Monday, 29 July 2024

Nearer My God to Thee

 Awake at 3am with my cat, Lucy, purring on my chest, and reading Tim's book "Beyond the Seventh Gate". I've just been reading about the ghost in the cemetery who sang "Nearer My God to Thee". Finally, I switch off my bedside lamp, and, as usual, choose a podcast to listen to. Oh! Cool! A new episode of Strange Familiars! Some time in the next ten minutes or so, I fall asleep, and wake in fright just before 5am to a ghostly voice singing (you guessed it!)... Nearer My God to Thee...
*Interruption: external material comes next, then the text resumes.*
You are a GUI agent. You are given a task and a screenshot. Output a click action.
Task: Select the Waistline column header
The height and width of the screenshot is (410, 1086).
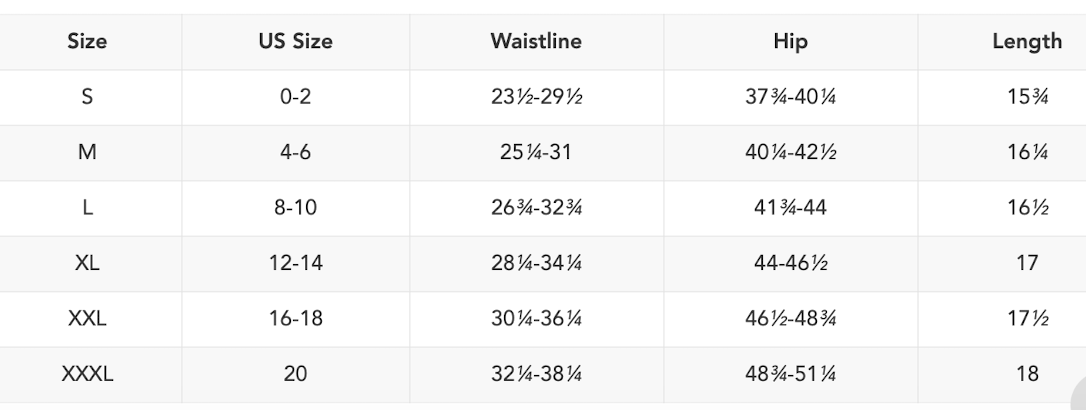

This is not the only weird synchronicity, but the culmination of many. Reading about Toad Road, Pennsylvania, I'm fascinated by the stories about a mythical "asylum" where inmates were kept by a cruel doctor since, in a town in Southern Tasmania (where I live) there are the remains of an ACTUAL asylum with stories of cruelty and dreadful conditions attached. Originally called "The Asylum" at New Norfolk, the mostly empty buildings still remain. These days, there are Ghost Tours run by a preservation committee, but there are records of the terrible circumstances endured by "patients", some of whom were reputedly the offspring of incestuous couples living in the hills thereabouts. The last patients who are still alive are residents in a local nursing home.
Tasmania was colonised by Britain as a prison when America first ceased importing Britain's felons. One of the worst places was called Sarah Island, in Macquarie Harbour, on the wild West Coast, where convicts deemed uncontrollable suffered unimaginably. Many preferred to die. One convict stabbed another in order that he be executed, rather than have to stay there.
The only access to the island was from the sea through a hazardous strait named "Hell's Gates".
The most infamous convict was Alexander Pearce who managed to escape to the mainland twice, both times cannabalizing his fellow escapees. There is a belief, amongst some Tasmanians, that the descendants of Alexander Pearce lived and live near New Norfolk, the site of the aforementioned Asylum.
Some years ago, I wrote a short story inspired by a true story told to me by a nursing home resident who grew up in Lachlan, just outside New Norfolk. The ancient lady's father had worked at the Asylum. She told me how there was a woman who had lost three children who'd drowned in the black river, and that she walked out to Lachlan every Sunday to the cemetery. The old lady's father had told his three daughters to hide if they ever saw the asylum inmate. It was only when she was older that it came to her why her father was afraid for her and her sisters.
The thing that most haunted me about the old lady's story was that the woman who had lost her children would sing "Nearer My God to Thee" every Sunday, when she visited the cemetery. Thus, that was the title I gave to my story.
It may be a stretch, but many Tasmanian convicts were Irish political prisoners. Imagine if one, or some, carried stories of Hell's Gate, the Asylum, and the dark history of Tasmanian colonisation to Pennsylvania. Apparently, 14% of Pennsylvanians are ethnically Irish. Or, even more weirdly, what if stories like these are part of our collective unconscious????